Campamento de verano Alao Saya 2023 a distancia

Aunque hasta ahora nunca habíamos sido tantos en un campamento de verano o en un taller (¡éramos cincuenta!), y el trabajo ha sido intenso, la Escuela de Vida Consciente nunca había estado tan en calma: una calma profunda, con tan poco ruido exterior como ruido mental…

Aquí tienes unos testimonios de personas que participaron a distancia:


Compartir de Mónica de Costa Rica

En esta semana de taller, nos reunimos todas las mañanas muy temprano para hacer vocales juntos y conectar con ustedes en el taller. Realmente se sentía la intensidad del trabajo que hacían y como esto nos beneficiaba a todos.


Compartir de Manuel Perea Blanco de España

He sido muy consciente de la potencia del trabajo realizado en el campamento durante estos días.
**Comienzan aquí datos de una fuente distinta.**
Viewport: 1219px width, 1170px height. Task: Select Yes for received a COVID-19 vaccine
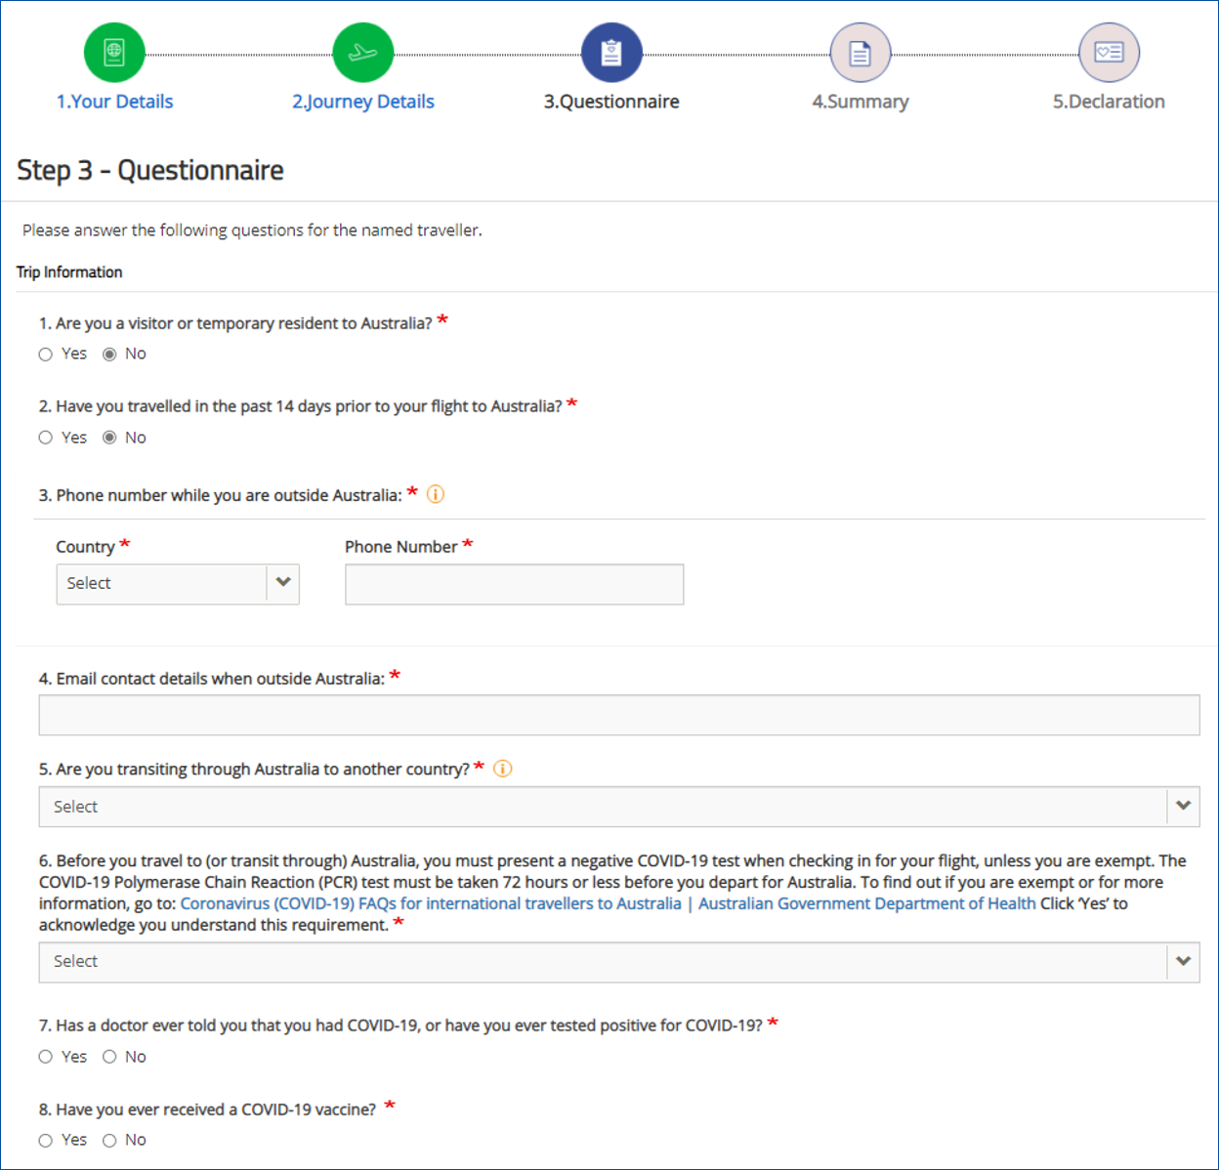(x=46, y=1140)
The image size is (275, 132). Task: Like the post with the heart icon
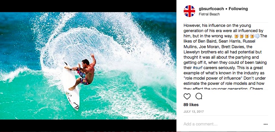(x=187, y=96)
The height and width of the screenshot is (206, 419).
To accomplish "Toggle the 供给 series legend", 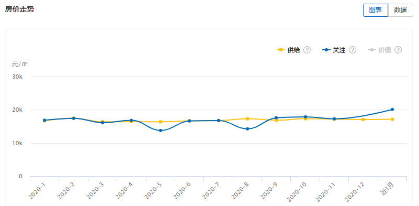I will 288,50.
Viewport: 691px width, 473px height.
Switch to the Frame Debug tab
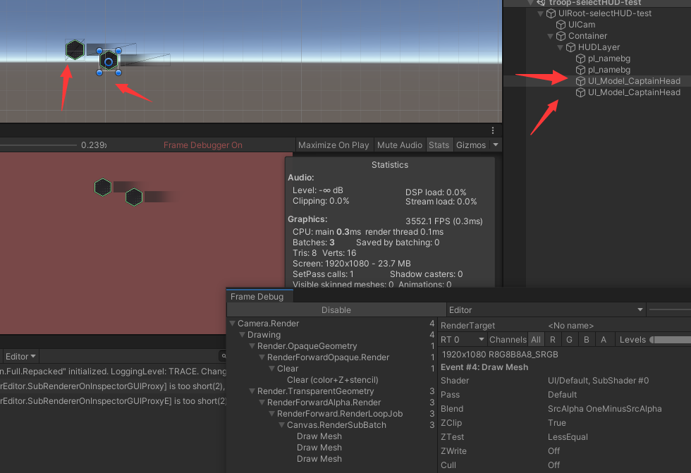[x=257, y=297]
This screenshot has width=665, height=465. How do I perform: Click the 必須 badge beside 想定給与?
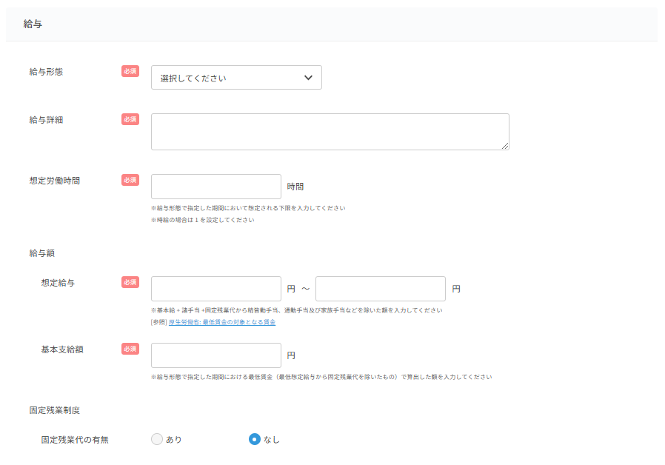(x=130, y=282)

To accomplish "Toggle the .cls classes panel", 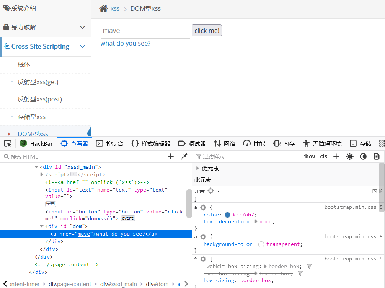I will tap(323, 156).
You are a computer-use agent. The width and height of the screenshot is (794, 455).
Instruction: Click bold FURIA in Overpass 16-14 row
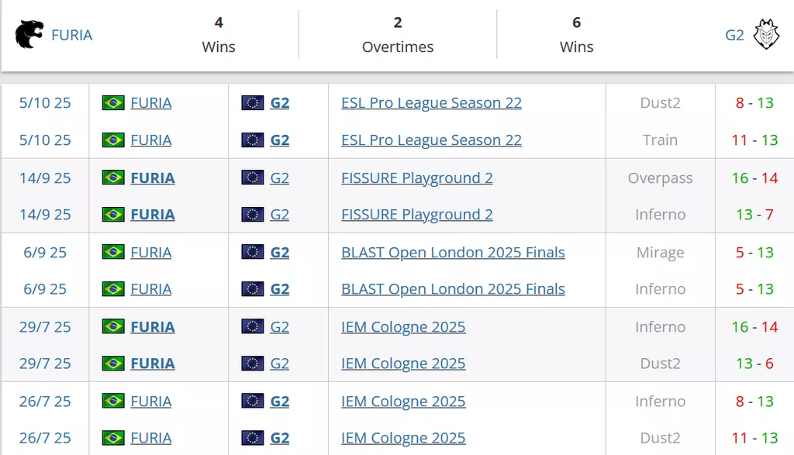[x=153, y=178]
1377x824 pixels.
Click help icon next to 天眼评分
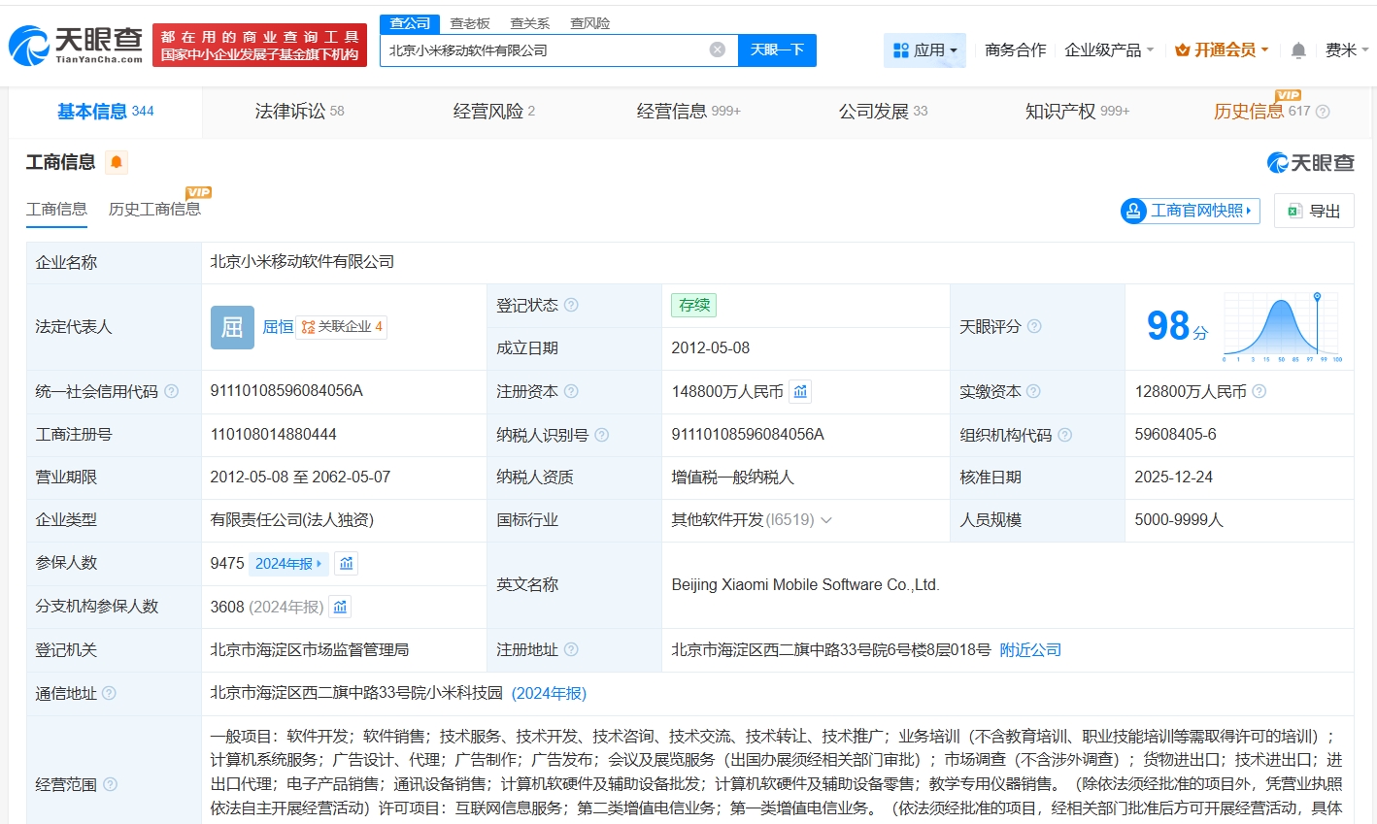1034,326
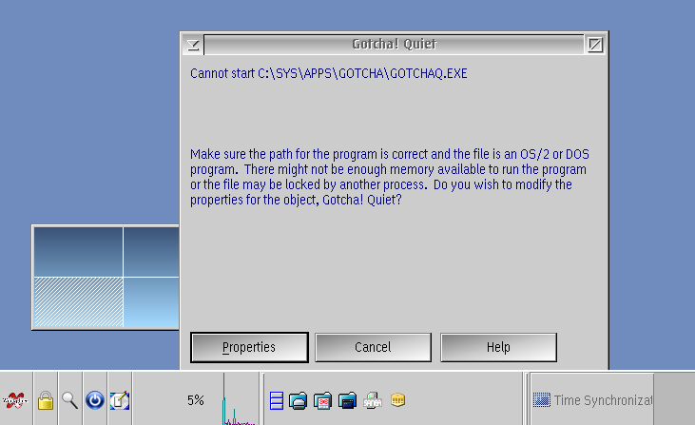Click the CPU load 5% pulse monitor

point(196,398)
Cada día había una llamada al Canto de las vocales. He pasado a cantar con regularidad las 9 vocales cada día. Sentía el soporte y apoyo del grupo. No había esfuerzo ni pesadez.

Cada día el contacto con mi guía personal era más evidente. De hecho, recibía mensajes, no solo durante o al final del Canto, también a lo largo del día.

La Célula de Córdoba ha estado muy activa, proponiéndose cantos y mantras al grupo e invitándonos a actuar durante el día en lo cotidiano.

He sentido y visto imágenes de la Escuela como si me encontrase allí. Imágenes de los jardines y de la casa de sonidos.


Compartir de Cristina Pardo de España 

Durante la semana del campamento internacional he sentido una energía muy potente. He sentido fuerte el sostén del grupo. Era un impulso continuo para estar presente y hacer vibrar mis células en la frecuencia de la paz. Ojja la paix sur Terre venía mucho a mi conciencia. Sin alarma, mi cuerpo se ha despertado cada día para ir a ver amanecer, momento de especial apertura, sobre todo a los mensajes de mi Guía.

He sentido un empuje permanente hacia recordarme quien soy y, desde ahí, acompañar y sostener el trabajo que sobre mis células se iba haciendo. Se han presentado a mi conciencia muchas creencias muy sutiles que perpetúan lo viejo para ser liberadas. Ha empezado a instalarse la presencia en las comidas de una manera más natural, sin tanto esfuerzo…

Verdaderamente ha sido una experiencia de Unidad como nunca antes había sido capaz de percibir.

Confío y elijo seguir respirando esta Unidad que permite despertar a mis células aún dormidas y poder seguir construyendo el Nuevo Mundo en mí y para la Humanidad.